You might be able to get away with an elgato camlink 4k but you'd need software to actually record the input.
The device discussed in the article.

It depends on what you want to achieve. Have a better camera in Teams/Zoom? More than enough. Capture VHS too.

Definitely workable but if you want better camera in VC then you may be best going for one that supports h264 or something more modern than MJPEG over USB2. If you've already got a camera then fair enough, get a cheap dongle (or spend a few quid more and get a blackmagic decklink for 99 buck/quid/whatever - PCIe though, but could use a breakout ymmv)
I think that every DSLR/DSLM is vastly superior to the common webcams, even if you pay a little extra.
Sure, it was more about cost. If you already have a camera or don't mind spending extra to get one then it'll definitely give you better quality. Having said that a high end webcam can still produce good results so there's a tradeoff somewhere. If you're putting decent source material through a really cheap adapter then I think you'd better getting a decent webcam, personally but it you already have the camera then sure.
See this comparison: https://screenshotcomparison.com/comparison/22713

It really depends on what version (or configuration?) of the device you get. Both have the same USB-IDs.

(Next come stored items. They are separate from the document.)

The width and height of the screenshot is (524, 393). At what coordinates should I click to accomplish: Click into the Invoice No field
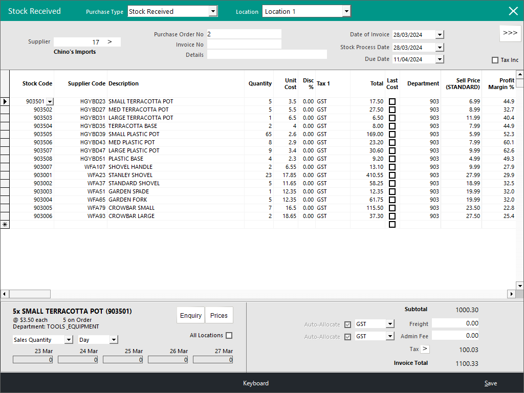[x=244, y=45]
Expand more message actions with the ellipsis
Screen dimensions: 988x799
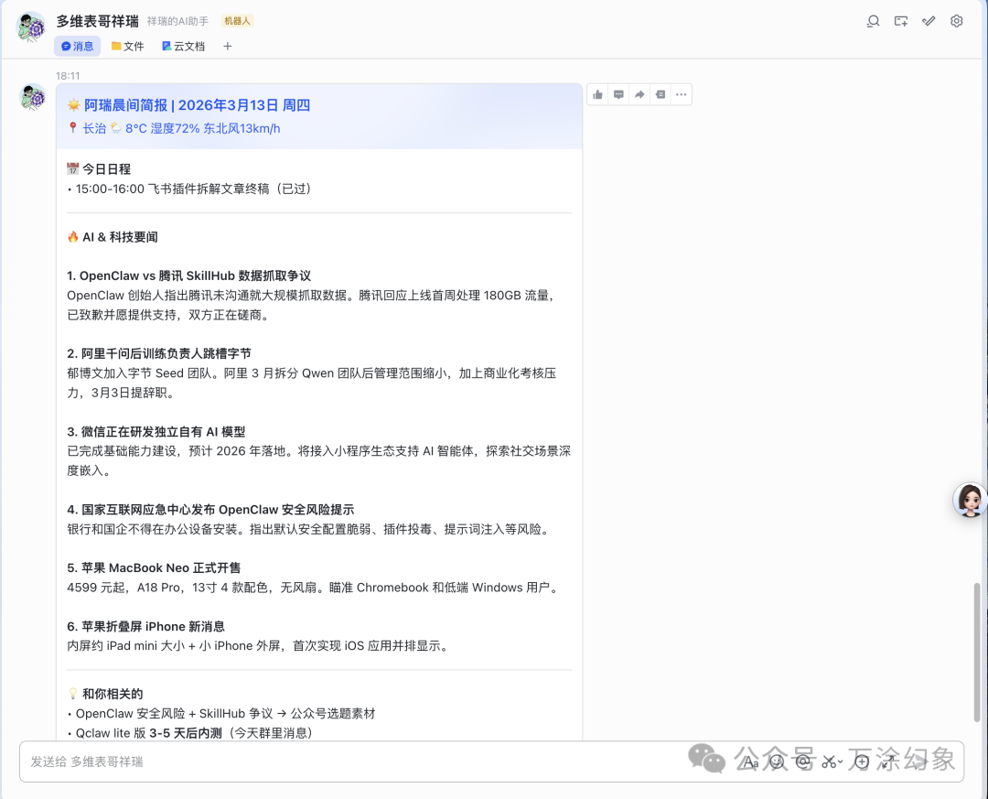click(x=681, y=93)
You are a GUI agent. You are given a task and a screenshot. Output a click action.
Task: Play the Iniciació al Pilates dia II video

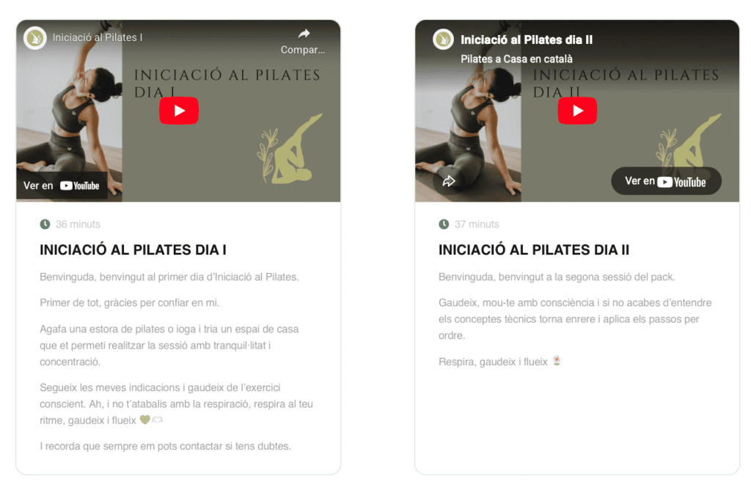pos(577,111)
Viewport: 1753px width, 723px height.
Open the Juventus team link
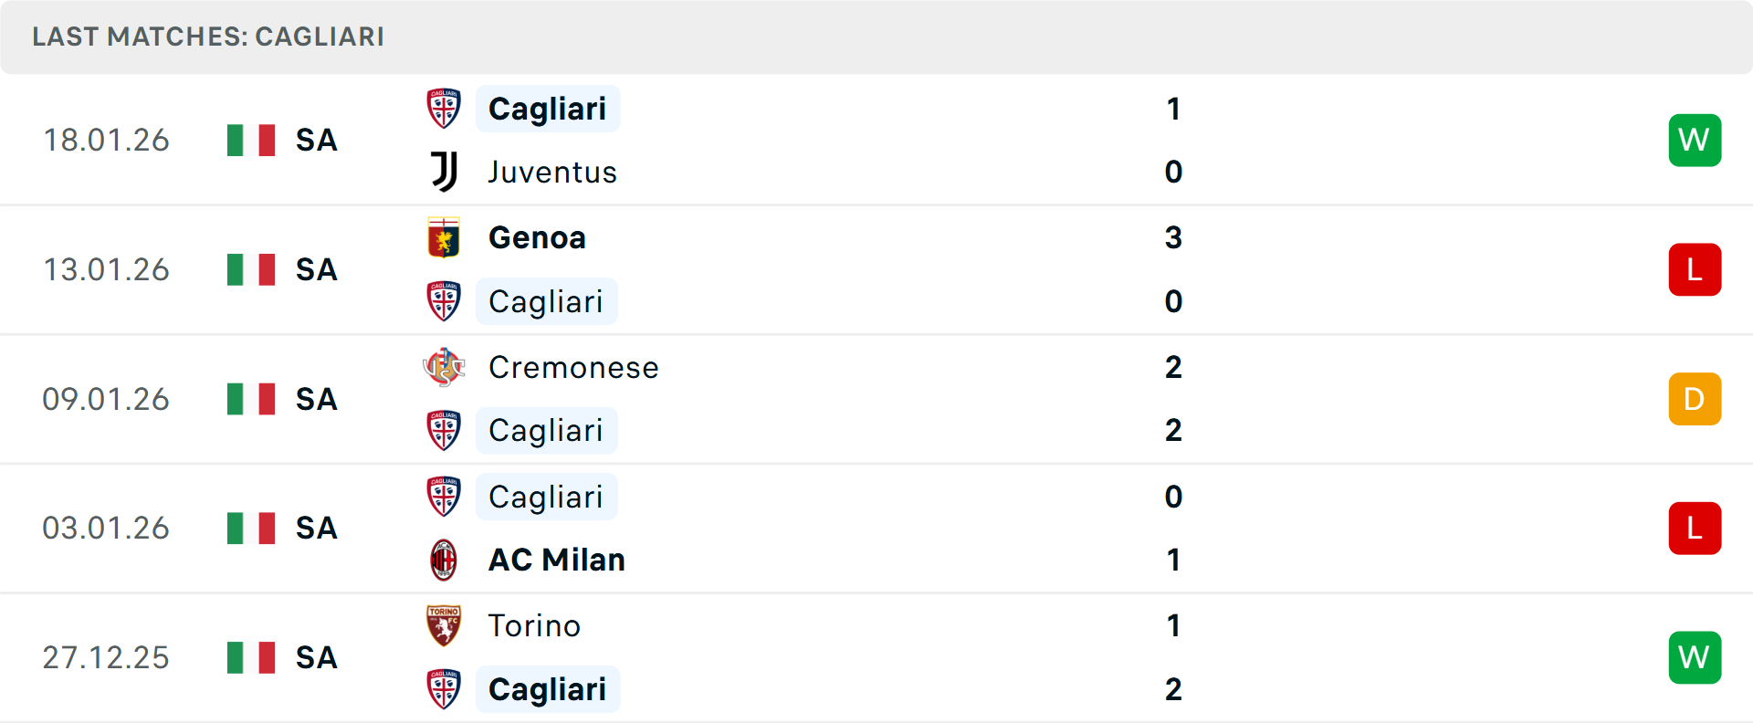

I happen to have that exact same adapter. It can provide FullHD, but only at 30 fps. At 720p it manages 60 fps fine.
No, really, it can't. Feed it a checkerboard input and you'll get gray on the way out. It's horizontally processed at a lower resolution internally. Might be 960x1080 at 30FPS, and it can't do it at 60FPS at all. Yes, you're going to get 1920x1080 JPEG bitstreams out the USB end, but it's not actually 1920x1080.

I suspect this happens because it doesn't actually have enough internal RAM to buffer a full 1080p frame (this chip uses on-die RAM, so probably SRAM since they wouldn't go for a fancy EDRAM process, and SRAM is expensive by capacity).

Agreed, likely an internal resolution of 1280x1080. You can check out the checkerboards on my blog post here, which also analyzes the chroma sub sampling and post sharpening.

https://www.naut.ca/blog/2020/07/09/cheap-hdmi-capture-card-...

Nice review, thank you!
Yes, really, it can, because a checkerboard test along with other fine detail tests and frame rate tests was what I put the device through to make sure I really received what I needed. It correctly manages exactly what I stated: 1080p at 30 fps, 720p at 60 fps. It's a let-down since the specs claimed otherwise, but that's what it can do.
Then the two of you are clearly not discussing the same hardware.
That's the joy of buying at the low end. You never know what you're going to get!
I know mine has a MacroSilicon chip in it as well, but that's just part of the story.
I have 2 devices, one has 1280x1080, the other 1920x1080. Can't really be differentiated from the outside. The one has a silver casing, the other a black one.
Has someone done this sort of analysis" on YouTube? Anecdotal: Even though it claims it's giving me the 1080p resolution, everything still seems blurry. The only time I get actual crisp visuals is when I watch a 4k stream and "down scale" it to 1080p. I feel like they're pulling a fast one on us.
You're talking about a different thing, compression bitrate and artifact.

Take a 4k video, encode it into 320p, then encode that into 1080p. For the matter of what they are discussing, your video file will be true 1080p. For the matter of what you are discussing, that video will be horribly blurry and full of artifacts.

A nice side effect is you can feed to 1920x1200 and it will do the same downscaling.